Ulysses does more than study the solar wind, however. Its scientific instruments, many of which are even today state-of-the-art, are returning data of importance to a wide variety of studies in space plasma physics and astrophysics. Questions being addressed include the origin, acceleration and transport of energetic charged particles of solar and interplanetary origin, the transport of galactic cosmic rays in the heliosphere, the nature of the interstellar gas and dust that flows through the heliosphere, the origin of cosmic gamma-ray bursts, and the characteristics of the many natural radio signals emitted by the Sun and the interplanetary plasmas. Studies of the solar wind itself to which Ulysses is making major contributions encompass its origin in the solar corona, the nature of the magnetic field it carries away from the Sun, and its interaction with the interstellar gas and plasma that surrounds the heliosphere. In short, Ulysses is more than living up to its name as an explorer of unknown territory.

Future science objectives

Ulysses' third orbit of the Sun began in 2004. Important new observations in a different phase of the sunspot cycle and in the second half of the solar magnetic cycle can be made in this orbit. As noted above, Ulysses has already characterized the 3-dimensional heliosphere at solar minimum and solar maximum, helped develop techniques to map solar wind fields and particles back to their solar sources, carried out joint radio burst triangulation studies with NASA's Wind spacecraft, determined properties of the local interstellar medium and magnetars, and revealed an important need for additional measurements relating to energetic particle dynamics in the second half of the 22-year Hale solar magnetic cycle.
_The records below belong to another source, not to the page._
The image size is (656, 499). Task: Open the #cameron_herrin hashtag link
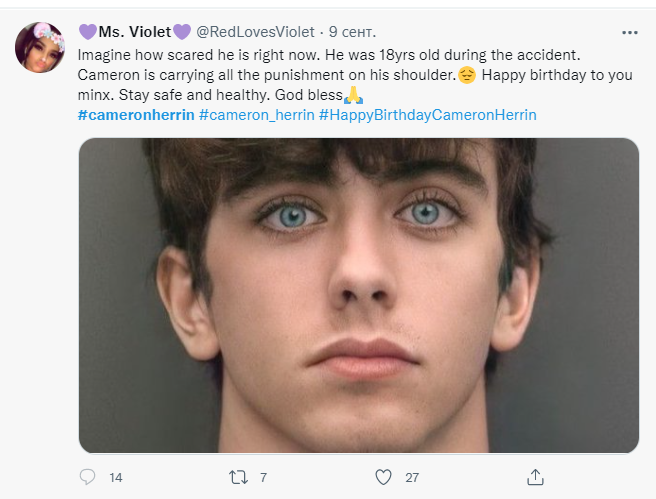pos(256,115)
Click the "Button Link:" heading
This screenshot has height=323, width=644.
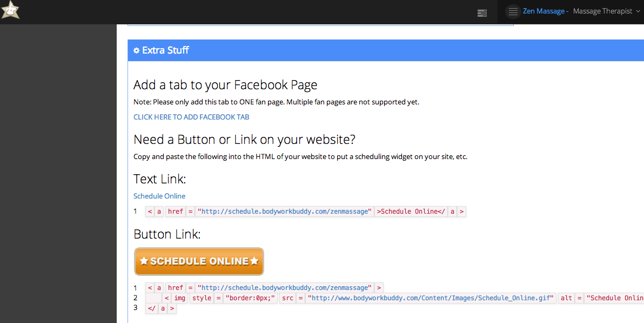pos(167,234)
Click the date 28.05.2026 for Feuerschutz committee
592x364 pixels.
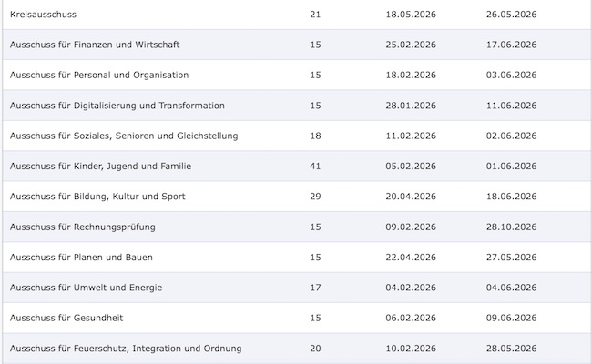coord(511,349)
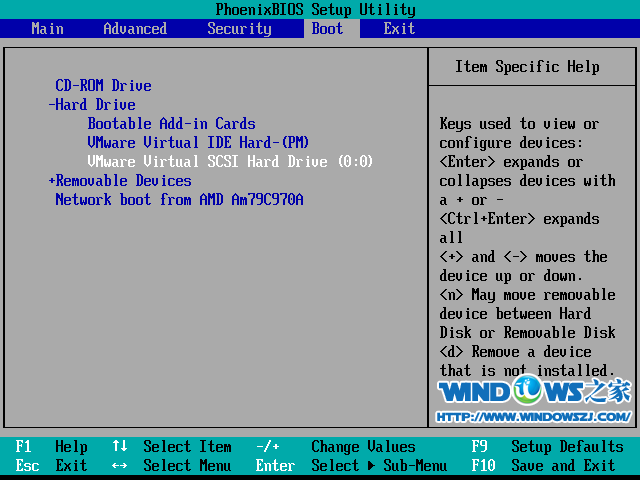
Task: Collapse the Hard Drive group
Action: [92, 105]
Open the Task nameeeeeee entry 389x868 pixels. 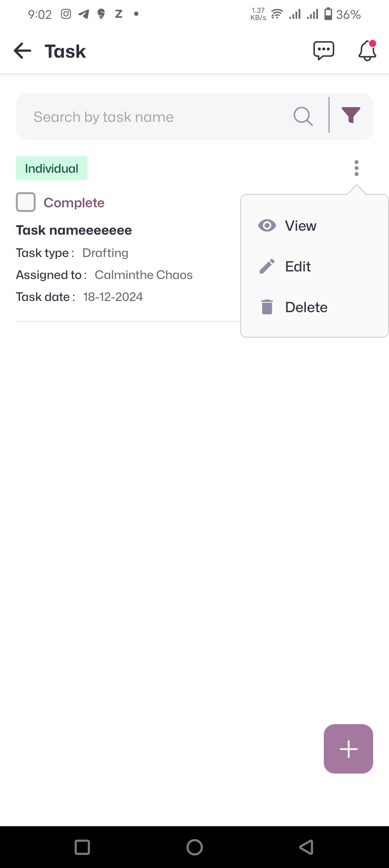74,230
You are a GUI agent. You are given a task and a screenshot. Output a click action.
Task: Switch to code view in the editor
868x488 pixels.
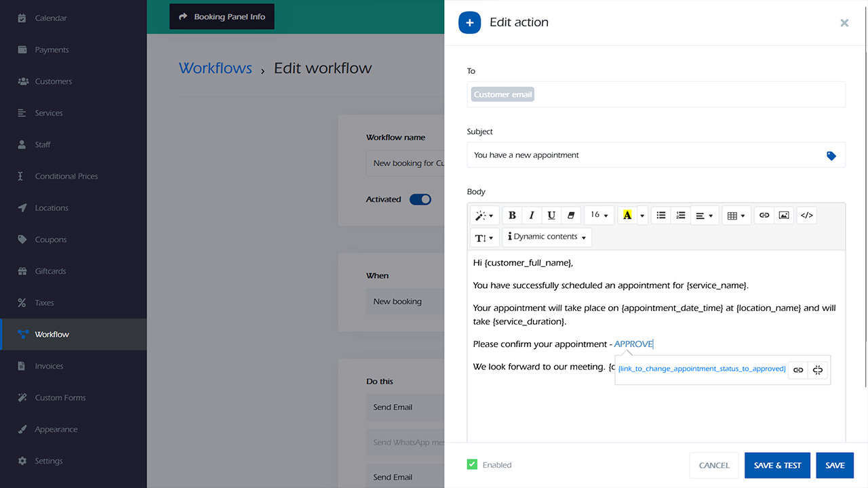coord(806,216)
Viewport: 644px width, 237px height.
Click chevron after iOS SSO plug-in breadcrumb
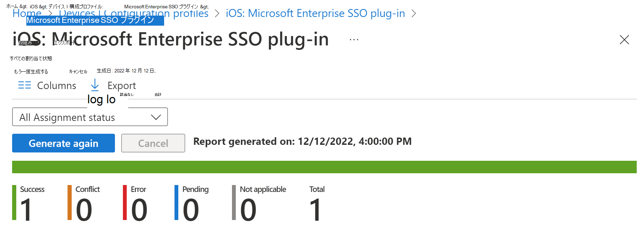tap(413, 14)
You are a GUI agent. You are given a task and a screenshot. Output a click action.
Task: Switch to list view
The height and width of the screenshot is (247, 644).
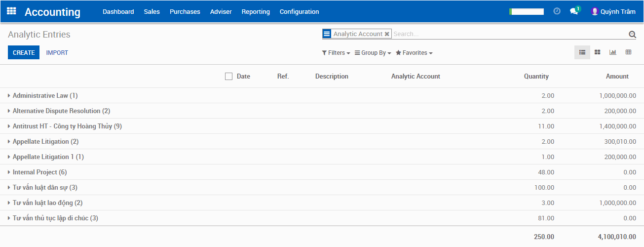[582, 52]
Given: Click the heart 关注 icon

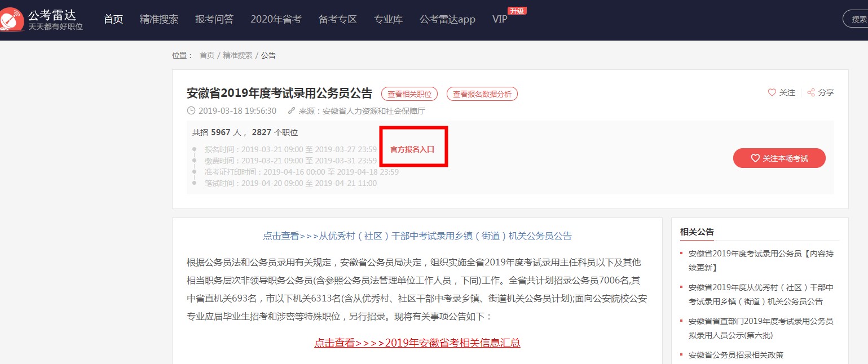Looking at the screenshot, I should (772, 93).
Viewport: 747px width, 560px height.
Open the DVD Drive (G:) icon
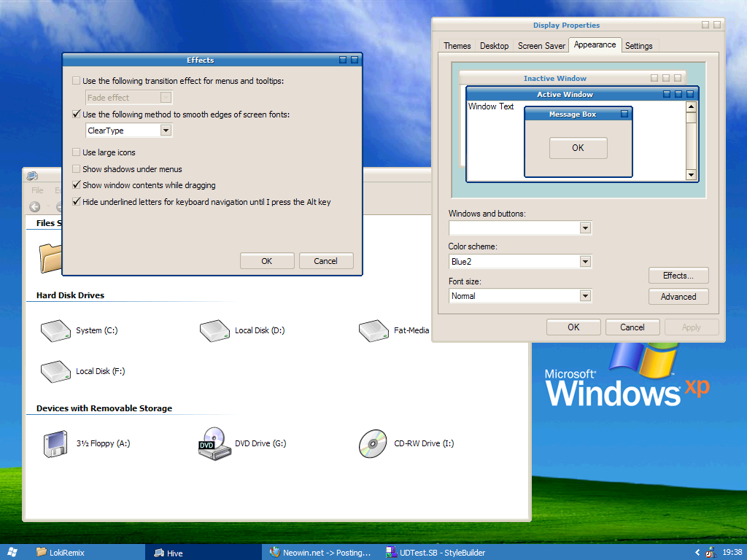click(214, 443)
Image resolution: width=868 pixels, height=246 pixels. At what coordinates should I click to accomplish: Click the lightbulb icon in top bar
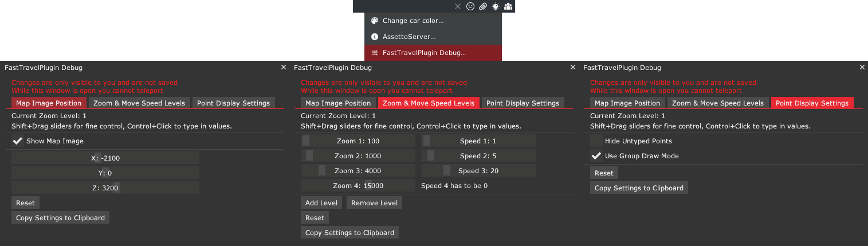click(496, 6)
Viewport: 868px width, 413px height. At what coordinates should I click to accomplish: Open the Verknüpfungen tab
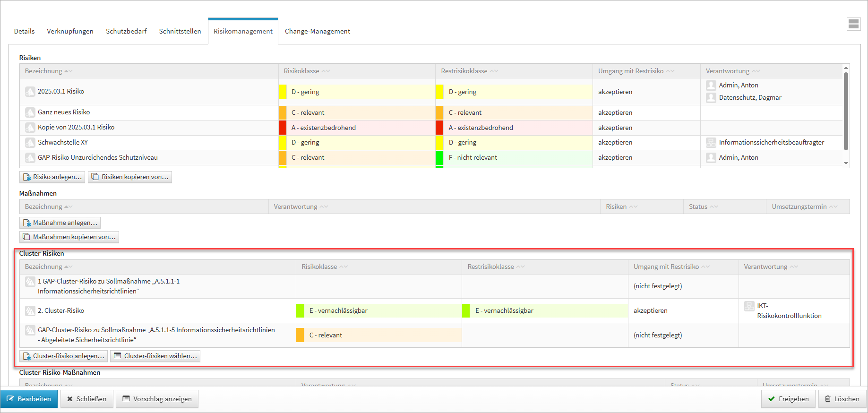click(x=70, y=31)
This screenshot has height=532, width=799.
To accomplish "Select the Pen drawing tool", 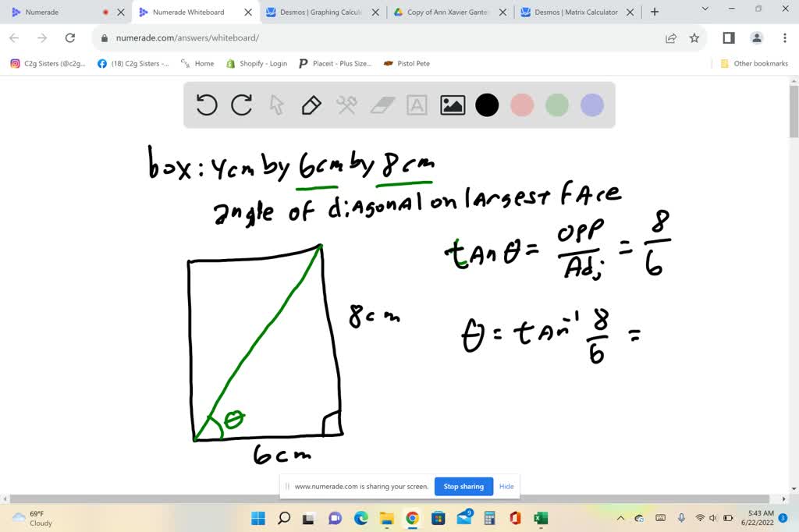I will click(311, 105).
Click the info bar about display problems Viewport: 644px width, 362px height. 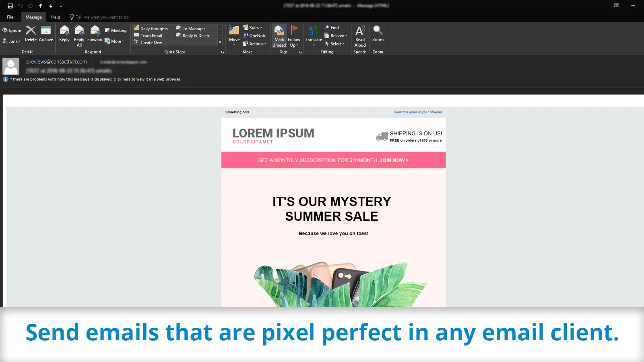(x=95, y=79)
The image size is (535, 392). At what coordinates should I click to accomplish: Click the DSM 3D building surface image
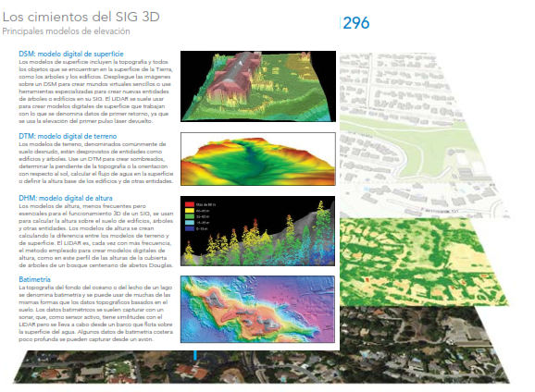[x=258, y=86]
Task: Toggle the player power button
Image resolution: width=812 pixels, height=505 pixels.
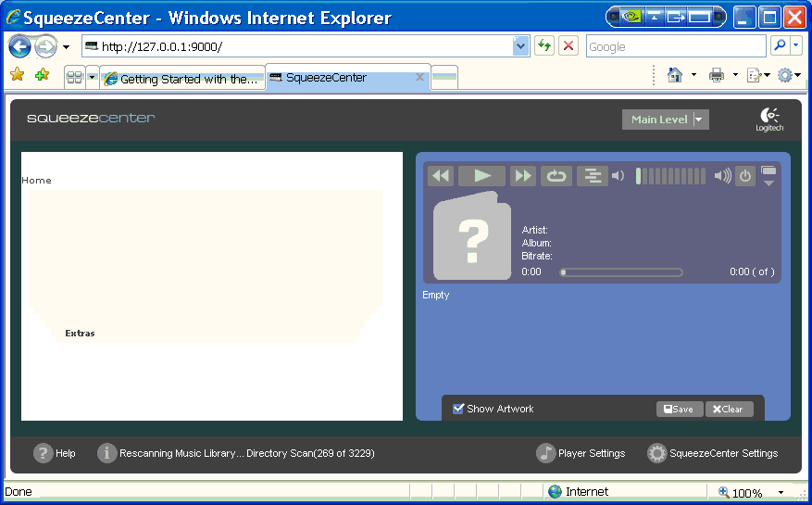Action: pos(745,176)
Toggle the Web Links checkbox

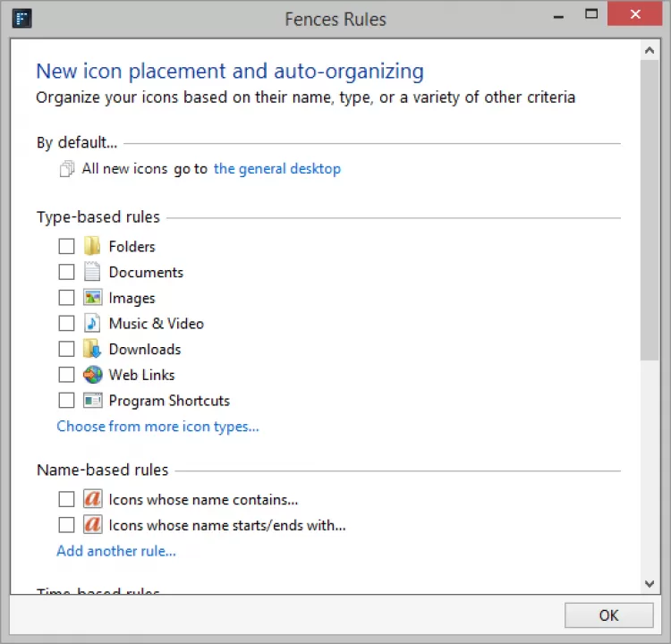[x=66, y=375]
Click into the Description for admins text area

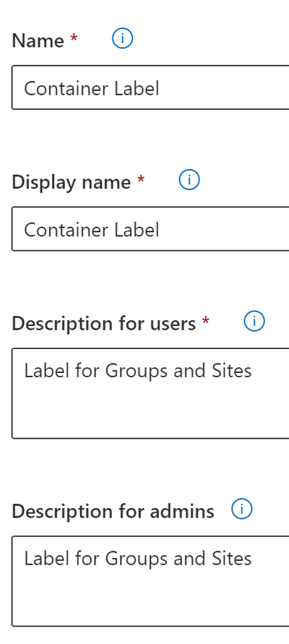coord(150,581)
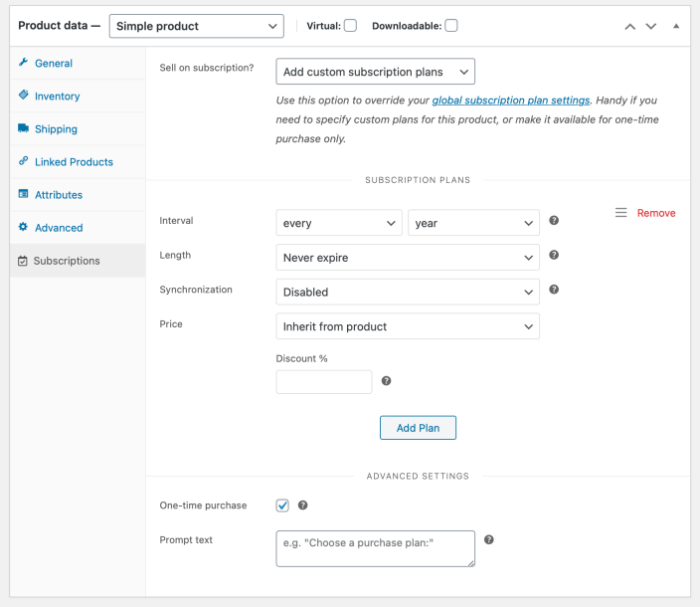Open the Simple product type dropdown
This screenshot has height=607, width=700.
pos(196,26)
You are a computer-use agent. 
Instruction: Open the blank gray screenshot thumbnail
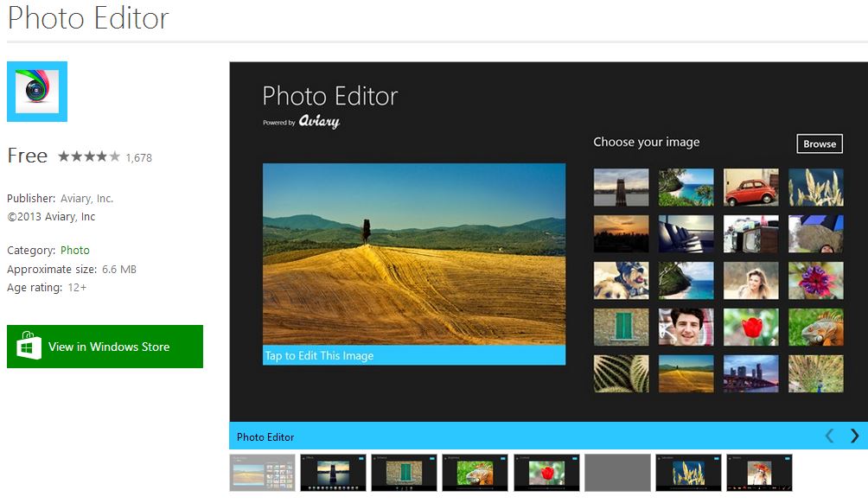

Now well into its third solar orbit, Ulysses' science future goals include:

  • The analysis of energetic particle and dust dynamics in the second half of the solar magnetic cycle, when the reversed field is expected to have a major effect on their latitude dependence
  • To determine whether the north-south heliospheric asymmetry discovered in the first orbit is systemic or coincidental
  • To answer open questions about the 3-dimensional topology and structure of CMEs and the heliospheric current sheet, in conjunction with in-ecliptic spacecraft
  • To determine the solar source for composition signatures of different solar wind states, in conjunction with in-ecliptic spacecraft
  • To extend the temporal baseline for measuring properties of the local interstellar medium to enable a search for time/spatial variations
  • To serve as the out-of-ecliptic detector for the triangulation of gamma ray bursts
  • To continue to make observations of opportunity, for example like during the Jupiter distant encounter in 2004

Ulysses will enhance these studies by collaborating with SOHO, Wind, ACE, Solar-B, STEREO and the upcoming SDO mission.